I believe that perceived usefulness and perceived ease of use are both very important when it comes to making a new security policy change in your company. For example, here at my company they have been talking about taking local administrator accounts away for possibly faculty and staff members because there have been too many machines infected with malware.
Currently the policy is that if you are a faculty or staff, you are made an administrator when you receive your computer. So faculty and staff can download any programs they please even if they may be malicious. There have been rare instances where one machine was so infected that it was trying to spread the infection by talking to other machines over our network. This could have been a disaster if this one computer infected multiple other machines.
Due to this, a new policy may be implemented to remove admin rights and only give faculty and staff a list of approved programs that we allow them to install. The perceived usefulness for our IT department is that it will stop possible infected computers from infecting more computers over our network.

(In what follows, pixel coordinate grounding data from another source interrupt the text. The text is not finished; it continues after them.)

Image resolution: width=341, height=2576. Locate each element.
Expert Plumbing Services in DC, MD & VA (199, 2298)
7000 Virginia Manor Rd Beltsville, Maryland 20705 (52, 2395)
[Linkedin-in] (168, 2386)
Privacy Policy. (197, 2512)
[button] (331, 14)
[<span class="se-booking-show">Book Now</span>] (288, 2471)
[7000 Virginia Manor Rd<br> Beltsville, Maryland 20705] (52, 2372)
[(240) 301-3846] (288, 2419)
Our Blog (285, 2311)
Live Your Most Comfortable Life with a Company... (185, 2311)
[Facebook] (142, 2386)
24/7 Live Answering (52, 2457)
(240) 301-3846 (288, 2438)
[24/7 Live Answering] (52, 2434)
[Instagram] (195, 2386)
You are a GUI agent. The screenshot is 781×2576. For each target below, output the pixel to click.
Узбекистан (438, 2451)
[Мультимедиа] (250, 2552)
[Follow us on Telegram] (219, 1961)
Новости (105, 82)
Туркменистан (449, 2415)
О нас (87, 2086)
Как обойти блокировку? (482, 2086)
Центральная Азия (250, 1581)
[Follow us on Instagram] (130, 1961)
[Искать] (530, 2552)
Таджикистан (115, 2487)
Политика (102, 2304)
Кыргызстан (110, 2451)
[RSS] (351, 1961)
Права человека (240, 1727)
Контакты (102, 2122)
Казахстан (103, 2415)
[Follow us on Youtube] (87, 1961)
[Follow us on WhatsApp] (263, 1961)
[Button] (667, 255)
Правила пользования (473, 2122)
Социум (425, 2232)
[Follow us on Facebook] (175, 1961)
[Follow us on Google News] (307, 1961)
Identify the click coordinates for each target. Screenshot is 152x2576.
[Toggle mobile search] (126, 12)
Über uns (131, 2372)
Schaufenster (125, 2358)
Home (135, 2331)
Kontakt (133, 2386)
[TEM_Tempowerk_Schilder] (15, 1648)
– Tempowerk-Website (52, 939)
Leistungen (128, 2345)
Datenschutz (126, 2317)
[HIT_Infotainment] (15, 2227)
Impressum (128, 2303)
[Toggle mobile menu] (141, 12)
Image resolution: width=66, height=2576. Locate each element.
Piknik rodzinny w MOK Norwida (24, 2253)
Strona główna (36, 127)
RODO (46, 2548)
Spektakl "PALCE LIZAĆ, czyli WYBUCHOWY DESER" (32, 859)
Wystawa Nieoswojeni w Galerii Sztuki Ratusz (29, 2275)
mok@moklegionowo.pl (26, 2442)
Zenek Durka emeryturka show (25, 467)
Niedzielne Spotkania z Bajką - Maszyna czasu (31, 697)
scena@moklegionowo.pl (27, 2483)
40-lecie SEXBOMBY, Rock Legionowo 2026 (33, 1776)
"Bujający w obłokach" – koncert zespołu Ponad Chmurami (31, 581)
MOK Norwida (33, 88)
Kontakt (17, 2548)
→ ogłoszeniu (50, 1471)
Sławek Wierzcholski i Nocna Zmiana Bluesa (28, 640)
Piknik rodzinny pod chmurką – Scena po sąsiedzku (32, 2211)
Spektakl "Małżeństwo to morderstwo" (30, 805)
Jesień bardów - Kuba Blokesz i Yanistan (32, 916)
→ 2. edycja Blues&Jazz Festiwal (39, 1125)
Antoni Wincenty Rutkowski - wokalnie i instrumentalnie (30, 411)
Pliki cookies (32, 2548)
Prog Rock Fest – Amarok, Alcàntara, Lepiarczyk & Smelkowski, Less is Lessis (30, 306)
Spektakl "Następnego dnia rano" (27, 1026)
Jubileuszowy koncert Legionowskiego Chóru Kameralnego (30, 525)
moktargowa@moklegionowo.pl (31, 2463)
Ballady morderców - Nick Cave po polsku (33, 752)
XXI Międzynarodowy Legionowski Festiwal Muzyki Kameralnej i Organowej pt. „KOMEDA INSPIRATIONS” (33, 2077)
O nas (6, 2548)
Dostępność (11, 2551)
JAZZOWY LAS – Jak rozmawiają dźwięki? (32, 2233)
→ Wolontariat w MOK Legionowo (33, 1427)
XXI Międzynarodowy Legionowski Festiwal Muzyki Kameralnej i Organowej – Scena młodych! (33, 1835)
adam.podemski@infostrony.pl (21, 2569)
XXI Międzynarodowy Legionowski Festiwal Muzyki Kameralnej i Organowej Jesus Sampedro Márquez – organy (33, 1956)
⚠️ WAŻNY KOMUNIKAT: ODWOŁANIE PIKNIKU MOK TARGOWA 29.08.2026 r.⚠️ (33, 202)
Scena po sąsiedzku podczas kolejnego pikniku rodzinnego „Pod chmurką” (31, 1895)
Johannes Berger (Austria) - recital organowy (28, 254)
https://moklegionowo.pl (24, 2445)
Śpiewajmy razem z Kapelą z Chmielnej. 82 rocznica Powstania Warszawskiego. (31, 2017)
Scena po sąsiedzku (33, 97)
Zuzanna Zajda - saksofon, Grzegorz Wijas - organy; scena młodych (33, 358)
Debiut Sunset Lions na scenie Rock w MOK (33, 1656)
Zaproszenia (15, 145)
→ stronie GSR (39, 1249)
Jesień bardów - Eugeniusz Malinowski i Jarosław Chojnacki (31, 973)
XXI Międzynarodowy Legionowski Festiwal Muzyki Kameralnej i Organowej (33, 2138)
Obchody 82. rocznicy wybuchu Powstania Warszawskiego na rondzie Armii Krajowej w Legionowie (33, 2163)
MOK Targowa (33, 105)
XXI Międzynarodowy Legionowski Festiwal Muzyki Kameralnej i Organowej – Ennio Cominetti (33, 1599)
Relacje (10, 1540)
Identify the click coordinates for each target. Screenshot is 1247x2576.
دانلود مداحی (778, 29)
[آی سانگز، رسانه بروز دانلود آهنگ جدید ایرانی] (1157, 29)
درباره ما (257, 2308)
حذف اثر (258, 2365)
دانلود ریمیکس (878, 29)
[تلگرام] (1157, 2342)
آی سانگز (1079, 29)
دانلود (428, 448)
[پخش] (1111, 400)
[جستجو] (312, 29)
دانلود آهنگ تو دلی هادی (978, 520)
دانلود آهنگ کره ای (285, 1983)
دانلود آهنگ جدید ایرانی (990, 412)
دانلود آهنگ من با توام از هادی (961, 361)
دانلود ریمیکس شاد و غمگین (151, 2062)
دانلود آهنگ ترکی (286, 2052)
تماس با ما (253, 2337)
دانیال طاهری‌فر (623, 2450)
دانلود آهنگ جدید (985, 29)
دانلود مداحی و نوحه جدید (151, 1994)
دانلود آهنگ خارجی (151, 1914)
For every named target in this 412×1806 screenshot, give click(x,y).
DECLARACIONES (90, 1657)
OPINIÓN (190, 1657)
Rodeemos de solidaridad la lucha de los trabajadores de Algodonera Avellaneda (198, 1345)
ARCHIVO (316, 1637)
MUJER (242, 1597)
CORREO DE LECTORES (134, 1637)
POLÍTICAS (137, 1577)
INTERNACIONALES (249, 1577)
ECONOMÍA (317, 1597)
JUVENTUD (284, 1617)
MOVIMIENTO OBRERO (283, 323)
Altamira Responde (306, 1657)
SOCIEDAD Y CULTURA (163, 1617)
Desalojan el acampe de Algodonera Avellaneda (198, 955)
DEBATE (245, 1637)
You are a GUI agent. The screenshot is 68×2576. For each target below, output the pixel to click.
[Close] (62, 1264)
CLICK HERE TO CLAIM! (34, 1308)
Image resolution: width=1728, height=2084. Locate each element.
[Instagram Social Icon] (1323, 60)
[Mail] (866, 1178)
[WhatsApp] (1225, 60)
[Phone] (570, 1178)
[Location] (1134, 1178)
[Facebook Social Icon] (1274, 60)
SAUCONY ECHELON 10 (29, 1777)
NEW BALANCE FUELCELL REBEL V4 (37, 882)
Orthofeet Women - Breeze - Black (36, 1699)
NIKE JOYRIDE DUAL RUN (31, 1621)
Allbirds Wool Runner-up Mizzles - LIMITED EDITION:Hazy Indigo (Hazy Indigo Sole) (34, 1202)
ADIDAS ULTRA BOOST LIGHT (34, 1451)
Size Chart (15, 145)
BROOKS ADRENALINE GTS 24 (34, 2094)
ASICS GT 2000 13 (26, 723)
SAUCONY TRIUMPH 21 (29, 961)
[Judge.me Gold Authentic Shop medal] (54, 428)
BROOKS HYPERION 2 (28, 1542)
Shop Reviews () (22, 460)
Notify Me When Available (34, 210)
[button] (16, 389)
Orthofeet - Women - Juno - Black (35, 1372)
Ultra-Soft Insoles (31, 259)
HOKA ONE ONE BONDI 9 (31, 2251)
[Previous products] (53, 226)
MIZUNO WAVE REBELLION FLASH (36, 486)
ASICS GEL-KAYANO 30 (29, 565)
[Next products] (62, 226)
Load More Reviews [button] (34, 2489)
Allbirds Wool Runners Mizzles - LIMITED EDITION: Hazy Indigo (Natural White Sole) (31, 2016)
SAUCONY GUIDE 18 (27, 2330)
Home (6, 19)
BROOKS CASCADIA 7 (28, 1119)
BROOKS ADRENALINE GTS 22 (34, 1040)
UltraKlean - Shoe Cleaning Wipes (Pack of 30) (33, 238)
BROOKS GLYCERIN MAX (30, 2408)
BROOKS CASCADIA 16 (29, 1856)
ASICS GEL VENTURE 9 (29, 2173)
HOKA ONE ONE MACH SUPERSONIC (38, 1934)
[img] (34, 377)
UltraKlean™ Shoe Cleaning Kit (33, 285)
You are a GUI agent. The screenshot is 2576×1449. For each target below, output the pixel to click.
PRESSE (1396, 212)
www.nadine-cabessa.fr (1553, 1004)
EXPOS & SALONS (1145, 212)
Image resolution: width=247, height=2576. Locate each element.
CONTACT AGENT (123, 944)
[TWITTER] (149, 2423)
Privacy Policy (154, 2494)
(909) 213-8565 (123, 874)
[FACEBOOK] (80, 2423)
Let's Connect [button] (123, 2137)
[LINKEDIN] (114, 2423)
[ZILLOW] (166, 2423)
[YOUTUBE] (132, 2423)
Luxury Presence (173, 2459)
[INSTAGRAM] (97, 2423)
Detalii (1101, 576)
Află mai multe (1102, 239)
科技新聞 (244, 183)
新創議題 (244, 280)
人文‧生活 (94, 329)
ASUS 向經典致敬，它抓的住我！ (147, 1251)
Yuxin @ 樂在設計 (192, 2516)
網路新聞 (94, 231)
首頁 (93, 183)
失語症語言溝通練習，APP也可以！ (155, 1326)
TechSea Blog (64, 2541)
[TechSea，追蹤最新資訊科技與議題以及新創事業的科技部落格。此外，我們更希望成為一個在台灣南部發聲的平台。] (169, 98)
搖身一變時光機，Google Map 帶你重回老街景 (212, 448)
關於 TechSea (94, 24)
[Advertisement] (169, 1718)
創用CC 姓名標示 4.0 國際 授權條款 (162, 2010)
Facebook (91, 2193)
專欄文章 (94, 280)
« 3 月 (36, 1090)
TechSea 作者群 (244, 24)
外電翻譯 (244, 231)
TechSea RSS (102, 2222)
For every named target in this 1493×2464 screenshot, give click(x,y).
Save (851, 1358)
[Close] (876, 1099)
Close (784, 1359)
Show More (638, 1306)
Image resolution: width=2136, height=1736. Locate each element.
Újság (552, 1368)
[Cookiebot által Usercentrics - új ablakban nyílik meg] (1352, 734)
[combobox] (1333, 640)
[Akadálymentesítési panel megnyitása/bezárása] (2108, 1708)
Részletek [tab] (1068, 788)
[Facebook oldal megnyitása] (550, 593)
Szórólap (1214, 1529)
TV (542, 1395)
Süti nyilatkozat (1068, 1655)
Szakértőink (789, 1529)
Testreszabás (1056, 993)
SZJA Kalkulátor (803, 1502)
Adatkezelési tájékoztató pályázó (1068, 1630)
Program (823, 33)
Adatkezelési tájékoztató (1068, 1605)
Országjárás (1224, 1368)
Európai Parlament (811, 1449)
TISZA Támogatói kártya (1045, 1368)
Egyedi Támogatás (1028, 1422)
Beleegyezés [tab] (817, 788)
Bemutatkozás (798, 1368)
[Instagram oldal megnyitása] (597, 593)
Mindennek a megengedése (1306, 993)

The ease of use of implementing this would be very simple.
However, the perceived usefulness of this policy change for faculty and staff is more of a negative because they are losing admin rights and privileges. Even though we are trying to protect them from malware and viruses, this is a downfall for them. The perceived ease of use of this change for the faculty and staff would be somewhat stressful because they would need to call the IT department every time they need to download something that has not been approved in our list of programs.
This is where a company has to weigh the ease of use versus security. How safe do we want our computers and network to be and at what cost of the user. This policy change has been in talks for quite sometime now, but the department is worried that there may be too much user retention because the ease of use when downloading programs would be restricted.